You are missing the liner, the 2x4 or 2x6 nailed to the end of the rafters that the 1x6 and fasia is nailed to.
Don't know if that's the noise but I wood knock that back in place and drive some very large deck screws in there.


----------



## Chris (Feb 6, 2015)

That fascia is a brand new piece of wood installed just before we bought the house. They had an old patio cover attached the the original which was rough sawn. It isn't flush because the tiles and insulation are pushing it funny. I can try and suck it up but I don't think it is going anywhere.


----------



## nealtw (Feb 6, 2015)

So if they changed the fasia, the weight of the first row of tile is one the 1x6. The tongue and groove is what allows it to span the distance between rafters. The noise indicates a problem. all we can do is look for problems and that is one.

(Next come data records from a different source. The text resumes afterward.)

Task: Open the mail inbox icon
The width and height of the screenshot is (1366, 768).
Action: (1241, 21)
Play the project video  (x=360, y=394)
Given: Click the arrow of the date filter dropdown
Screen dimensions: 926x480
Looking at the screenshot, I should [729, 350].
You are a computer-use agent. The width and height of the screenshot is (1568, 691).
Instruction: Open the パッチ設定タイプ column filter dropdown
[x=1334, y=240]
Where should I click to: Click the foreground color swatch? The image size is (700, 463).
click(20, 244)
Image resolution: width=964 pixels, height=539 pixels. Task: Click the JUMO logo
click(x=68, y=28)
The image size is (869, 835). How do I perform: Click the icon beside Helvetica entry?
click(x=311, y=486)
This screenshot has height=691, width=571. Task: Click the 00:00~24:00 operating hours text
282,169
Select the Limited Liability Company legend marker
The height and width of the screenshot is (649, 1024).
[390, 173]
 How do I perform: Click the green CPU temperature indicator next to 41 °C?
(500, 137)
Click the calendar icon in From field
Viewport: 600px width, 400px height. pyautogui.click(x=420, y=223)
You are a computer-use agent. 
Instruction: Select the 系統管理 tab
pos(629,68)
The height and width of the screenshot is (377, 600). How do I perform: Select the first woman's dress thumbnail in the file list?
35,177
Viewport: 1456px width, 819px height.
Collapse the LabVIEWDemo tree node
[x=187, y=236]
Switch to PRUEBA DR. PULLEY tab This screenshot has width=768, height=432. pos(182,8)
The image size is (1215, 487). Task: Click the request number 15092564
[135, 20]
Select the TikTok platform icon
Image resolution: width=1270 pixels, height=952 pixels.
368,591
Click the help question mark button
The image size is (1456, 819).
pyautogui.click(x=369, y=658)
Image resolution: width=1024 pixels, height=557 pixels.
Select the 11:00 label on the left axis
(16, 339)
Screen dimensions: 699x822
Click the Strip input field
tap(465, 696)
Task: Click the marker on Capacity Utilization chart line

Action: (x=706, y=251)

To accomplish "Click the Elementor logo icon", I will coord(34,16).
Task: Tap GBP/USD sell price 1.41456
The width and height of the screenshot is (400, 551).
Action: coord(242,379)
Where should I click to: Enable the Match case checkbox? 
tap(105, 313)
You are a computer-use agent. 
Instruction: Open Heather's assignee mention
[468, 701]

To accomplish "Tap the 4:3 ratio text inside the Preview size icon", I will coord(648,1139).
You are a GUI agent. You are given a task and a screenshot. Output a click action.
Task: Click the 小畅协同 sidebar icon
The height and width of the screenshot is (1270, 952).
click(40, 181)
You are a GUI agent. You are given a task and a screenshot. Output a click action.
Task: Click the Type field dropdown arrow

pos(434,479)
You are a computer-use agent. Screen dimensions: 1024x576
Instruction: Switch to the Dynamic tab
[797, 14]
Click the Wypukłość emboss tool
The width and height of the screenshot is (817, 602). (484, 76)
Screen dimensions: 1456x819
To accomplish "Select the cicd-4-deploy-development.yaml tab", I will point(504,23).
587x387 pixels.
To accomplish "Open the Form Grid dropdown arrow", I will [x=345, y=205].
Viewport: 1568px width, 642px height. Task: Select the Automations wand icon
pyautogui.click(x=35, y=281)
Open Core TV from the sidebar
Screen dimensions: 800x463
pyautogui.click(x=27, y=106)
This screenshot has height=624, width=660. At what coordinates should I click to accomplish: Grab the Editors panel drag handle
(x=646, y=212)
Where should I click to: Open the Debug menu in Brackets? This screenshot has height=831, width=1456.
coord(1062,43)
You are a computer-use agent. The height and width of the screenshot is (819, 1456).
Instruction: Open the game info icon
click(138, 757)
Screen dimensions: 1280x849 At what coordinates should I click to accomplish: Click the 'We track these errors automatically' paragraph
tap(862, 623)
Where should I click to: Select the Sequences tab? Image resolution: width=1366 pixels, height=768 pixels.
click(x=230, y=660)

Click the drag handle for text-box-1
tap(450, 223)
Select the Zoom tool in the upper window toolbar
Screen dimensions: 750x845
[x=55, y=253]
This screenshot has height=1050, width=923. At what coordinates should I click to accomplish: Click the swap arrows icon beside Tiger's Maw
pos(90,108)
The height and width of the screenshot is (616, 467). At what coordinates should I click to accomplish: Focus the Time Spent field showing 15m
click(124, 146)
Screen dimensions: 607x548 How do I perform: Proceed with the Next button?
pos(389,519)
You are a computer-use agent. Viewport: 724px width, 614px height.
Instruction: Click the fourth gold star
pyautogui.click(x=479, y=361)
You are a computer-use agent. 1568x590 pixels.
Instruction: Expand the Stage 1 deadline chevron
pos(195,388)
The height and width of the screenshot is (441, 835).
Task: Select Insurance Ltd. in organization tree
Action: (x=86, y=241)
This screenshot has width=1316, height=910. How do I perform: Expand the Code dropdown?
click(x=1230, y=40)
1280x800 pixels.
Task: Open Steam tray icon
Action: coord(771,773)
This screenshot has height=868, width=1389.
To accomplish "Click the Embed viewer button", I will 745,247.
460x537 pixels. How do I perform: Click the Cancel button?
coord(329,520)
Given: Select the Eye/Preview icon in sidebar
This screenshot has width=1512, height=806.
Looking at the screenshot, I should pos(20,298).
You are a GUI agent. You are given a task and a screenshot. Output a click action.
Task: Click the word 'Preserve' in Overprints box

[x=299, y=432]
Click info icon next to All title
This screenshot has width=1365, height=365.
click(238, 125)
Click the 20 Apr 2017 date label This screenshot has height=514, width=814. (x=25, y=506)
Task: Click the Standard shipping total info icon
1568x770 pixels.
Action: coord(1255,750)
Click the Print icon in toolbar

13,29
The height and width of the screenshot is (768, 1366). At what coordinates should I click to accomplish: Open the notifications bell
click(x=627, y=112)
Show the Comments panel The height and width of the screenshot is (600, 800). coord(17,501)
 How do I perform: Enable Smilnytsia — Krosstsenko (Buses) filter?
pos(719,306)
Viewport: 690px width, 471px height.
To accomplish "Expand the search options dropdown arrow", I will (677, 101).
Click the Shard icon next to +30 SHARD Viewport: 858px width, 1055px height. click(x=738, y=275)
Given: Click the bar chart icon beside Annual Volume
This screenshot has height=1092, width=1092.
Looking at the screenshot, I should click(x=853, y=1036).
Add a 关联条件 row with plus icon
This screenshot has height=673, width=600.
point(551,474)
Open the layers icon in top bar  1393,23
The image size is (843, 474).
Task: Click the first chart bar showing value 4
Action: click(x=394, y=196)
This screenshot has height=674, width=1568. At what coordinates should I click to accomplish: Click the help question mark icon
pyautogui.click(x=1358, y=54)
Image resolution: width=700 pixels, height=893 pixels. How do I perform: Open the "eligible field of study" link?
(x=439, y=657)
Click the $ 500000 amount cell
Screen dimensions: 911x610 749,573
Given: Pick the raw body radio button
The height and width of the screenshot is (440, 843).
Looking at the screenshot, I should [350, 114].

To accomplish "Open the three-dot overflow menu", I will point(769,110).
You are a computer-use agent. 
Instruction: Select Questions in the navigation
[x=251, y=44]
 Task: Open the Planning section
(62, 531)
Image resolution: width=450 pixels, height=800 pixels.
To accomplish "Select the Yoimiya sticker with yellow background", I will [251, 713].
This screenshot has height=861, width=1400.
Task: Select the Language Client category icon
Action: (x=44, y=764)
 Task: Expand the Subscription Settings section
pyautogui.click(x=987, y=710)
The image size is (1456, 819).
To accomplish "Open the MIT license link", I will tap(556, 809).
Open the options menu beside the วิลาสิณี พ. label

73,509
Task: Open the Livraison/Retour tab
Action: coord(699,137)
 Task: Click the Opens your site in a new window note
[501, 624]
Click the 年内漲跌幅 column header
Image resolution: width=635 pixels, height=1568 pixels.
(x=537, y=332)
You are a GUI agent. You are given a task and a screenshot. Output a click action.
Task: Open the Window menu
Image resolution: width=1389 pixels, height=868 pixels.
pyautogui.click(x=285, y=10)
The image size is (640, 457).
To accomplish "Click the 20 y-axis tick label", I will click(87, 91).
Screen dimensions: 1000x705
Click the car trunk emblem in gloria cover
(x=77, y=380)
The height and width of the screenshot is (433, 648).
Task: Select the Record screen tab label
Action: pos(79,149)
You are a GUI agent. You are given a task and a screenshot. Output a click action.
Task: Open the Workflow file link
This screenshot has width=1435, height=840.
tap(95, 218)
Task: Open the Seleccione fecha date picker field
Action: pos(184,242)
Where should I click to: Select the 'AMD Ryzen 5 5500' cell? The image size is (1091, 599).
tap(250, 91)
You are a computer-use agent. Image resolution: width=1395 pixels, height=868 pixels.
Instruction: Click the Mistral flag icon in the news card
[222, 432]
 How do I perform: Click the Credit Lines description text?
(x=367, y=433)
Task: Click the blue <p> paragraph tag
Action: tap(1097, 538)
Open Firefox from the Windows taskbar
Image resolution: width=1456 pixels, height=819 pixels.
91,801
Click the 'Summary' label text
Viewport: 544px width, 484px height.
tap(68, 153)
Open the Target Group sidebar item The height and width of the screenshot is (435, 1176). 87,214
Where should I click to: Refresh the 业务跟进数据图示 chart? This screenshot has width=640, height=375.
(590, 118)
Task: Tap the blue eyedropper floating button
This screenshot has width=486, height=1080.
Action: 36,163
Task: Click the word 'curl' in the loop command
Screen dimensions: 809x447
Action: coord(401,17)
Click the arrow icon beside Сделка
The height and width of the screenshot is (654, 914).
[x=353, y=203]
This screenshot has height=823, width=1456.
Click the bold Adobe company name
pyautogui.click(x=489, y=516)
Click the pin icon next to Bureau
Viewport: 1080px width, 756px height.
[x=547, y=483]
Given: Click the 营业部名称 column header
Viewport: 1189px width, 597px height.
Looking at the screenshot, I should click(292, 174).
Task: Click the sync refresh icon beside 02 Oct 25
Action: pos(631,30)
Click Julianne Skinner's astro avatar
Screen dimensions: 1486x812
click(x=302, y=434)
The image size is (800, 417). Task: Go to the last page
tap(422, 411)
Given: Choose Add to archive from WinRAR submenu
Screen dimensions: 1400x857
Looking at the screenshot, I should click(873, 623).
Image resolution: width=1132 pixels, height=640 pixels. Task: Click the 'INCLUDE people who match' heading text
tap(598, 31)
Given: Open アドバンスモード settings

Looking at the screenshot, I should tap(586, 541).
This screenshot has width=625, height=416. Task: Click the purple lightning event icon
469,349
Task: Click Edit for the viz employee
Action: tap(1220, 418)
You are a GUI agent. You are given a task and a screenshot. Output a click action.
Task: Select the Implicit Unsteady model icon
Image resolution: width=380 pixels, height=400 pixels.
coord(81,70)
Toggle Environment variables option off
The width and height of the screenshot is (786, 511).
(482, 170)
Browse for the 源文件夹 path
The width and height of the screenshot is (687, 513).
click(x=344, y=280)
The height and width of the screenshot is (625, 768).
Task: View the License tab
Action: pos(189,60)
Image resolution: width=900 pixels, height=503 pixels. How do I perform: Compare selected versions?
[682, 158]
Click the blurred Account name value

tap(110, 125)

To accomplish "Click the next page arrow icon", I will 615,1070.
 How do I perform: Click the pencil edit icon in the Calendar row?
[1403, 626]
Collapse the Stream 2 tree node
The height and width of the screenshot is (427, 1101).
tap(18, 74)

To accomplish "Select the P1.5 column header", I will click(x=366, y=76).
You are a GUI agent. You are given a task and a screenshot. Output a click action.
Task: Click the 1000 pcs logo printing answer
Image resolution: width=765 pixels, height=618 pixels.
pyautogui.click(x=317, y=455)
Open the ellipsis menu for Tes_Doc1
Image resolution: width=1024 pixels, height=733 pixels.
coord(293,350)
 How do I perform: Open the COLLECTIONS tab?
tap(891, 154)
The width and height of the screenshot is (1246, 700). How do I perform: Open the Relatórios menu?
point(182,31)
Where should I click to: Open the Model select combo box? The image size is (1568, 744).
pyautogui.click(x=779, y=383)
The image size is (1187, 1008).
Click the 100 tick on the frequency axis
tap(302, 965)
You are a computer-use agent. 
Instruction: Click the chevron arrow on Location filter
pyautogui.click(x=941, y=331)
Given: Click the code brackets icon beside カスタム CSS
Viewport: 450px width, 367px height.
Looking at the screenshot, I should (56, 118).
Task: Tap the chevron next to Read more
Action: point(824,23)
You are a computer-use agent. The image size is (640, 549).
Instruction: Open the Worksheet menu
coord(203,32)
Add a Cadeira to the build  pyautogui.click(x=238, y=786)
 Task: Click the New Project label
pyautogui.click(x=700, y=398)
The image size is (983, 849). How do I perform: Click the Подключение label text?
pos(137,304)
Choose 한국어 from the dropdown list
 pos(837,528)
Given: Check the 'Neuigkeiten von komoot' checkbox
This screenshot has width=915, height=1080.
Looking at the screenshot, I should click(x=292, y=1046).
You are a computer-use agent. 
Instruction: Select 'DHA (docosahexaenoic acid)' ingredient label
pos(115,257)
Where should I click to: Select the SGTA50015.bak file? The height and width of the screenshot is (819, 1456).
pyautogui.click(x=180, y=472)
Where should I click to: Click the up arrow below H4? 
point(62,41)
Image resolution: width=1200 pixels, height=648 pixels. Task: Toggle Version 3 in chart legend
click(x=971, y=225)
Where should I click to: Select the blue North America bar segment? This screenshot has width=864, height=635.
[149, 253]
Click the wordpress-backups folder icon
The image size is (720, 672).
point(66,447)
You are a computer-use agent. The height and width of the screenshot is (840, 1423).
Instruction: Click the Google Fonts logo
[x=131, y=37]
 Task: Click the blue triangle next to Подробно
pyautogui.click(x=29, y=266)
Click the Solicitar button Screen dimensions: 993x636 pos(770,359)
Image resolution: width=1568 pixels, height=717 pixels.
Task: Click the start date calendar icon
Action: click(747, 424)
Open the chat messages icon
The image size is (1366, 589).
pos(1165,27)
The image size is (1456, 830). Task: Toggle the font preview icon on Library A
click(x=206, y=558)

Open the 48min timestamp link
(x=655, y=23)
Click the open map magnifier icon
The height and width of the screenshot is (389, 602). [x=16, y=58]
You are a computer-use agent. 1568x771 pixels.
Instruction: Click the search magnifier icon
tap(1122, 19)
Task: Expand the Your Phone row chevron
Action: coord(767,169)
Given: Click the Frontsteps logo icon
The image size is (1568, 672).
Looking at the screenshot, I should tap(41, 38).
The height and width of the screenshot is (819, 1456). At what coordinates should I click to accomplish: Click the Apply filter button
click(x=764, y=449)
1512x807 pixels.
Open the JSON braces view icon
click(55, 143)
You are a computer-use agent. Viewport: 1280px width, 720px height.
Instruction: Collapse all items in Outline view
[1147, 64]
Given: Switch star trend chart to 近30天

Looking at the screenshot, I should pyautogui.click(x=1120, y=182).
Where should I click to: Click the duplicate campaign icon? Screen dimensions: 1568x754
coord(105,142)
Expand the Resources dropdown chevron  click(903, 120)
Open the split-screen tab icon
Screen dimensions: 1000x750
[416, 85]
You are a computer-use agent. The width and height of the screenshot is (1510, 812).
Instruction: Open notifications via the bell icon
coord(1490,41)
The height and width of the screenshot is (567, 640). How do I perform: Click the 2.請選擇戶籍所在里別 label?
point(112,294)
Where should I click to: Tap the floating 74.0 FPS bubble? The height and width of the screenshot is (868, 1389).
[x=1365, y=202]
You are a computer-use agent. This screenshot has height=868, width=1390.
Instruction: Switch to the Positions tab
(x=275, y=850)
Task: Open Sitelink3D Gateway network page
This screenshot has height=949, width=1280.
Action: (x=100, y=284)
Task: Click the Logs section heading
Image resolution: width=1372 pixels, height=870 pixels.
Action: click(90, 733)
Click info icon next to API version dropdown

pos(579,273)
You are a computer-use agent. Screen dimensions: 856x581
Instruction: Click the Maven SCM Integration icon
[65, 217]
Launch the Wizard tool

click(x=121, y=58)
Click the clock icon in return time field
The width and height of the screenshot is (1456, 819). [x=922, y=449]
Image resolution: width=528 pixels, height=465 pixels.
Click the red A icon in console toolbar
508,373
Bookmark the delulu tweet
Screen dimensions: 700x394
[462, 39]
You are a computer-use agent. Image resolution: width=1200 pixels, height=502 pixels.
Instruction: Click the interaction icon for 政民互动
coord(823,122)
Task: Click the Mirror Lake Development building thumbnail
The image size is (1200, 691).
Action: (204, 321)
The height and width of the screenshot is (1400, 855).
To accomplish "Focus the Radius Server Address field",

I'll take the 1% chance the 4" insulation is not there, maybe 2", The fasia don't seem to be wide enough to hide 4" but with foam I'll go back to wondering if there are sleepers to nail the tile to. If not how long do the nails have to be to hold the tile go thru the foam and go into the wood no more than 3/4".  As the foam would give the nail no structual support the bending moment would be at the wood deck. With a few tremblers I could see the tile pulling at the nails, bending them in the downward direction.
Still don't no if anything here would cause noise everynight.


----------



## inspectorD (Feb 6, 2015)

Chris said:


> Yup, stupid sun.
> 
> I didn't get any pics but I did dig around a bit. My roof is 1" T&G with 4" of foam insulation then ply and paper then tiles. I'm 99% sure on this.



And how is the Plywood and foam fastened...screws, nails, washers, glue?

I think this is where the expansion is at different rates when it cools down...then it POPs and it moves on the foam. I have seen this happen before but with metal roofs.


----------



## Chris (Feb 6, 2015)

I will climb up there again to verify today


----------



## oldognewtrick (Feb 6, 2015)

The weight of the tile along the bottom edge should be bore by the bird stop. The bird sop is the half round pieces in each flute of the tile and they should be nailed into the roof deck, not the fascia. 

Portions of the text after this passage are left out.